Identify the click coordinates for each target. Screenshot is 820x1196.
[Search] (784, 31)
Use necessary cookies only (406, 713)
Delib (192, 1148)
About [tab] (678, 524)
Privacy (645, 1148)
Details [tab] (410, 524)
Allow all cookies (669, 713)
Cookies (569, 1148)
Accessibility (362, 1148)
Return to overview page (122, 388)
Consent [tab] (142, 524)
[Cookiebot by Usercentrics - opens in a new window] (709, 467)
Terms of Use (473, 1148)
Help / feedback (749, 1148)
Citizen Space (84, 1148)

+-------+

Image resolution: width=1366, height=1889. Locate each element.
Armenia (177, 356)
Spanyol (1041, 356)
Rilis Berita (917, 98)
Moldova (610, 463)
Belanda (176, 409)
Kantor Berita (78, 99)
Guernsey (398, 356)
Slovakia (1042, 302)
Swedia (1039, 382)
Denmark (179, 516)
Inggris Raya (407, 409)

+-------+

Going back to the entries above, set down exactly the lines that begin at the one with "Image resolution: width=1366, height=1889." and end at the one with "Inggris Raya (407, 409)", both included, and nothing else.

▶ **Problem solution**
Image resolution: width=1366, height=1889. Locate each element.
Armenia (177, 356)
Spanyol (1041, 356)
Rilis Berita (917, 98)
Moldova (610, 463)
Belanda (176, 409)
Kantor Berita (78, 99)
Guernsey (398, 356)
Slovakia (1042, 302)
Swedia (1039, 382)
Denmark (179, 516)
Inggris Raya (407, 409)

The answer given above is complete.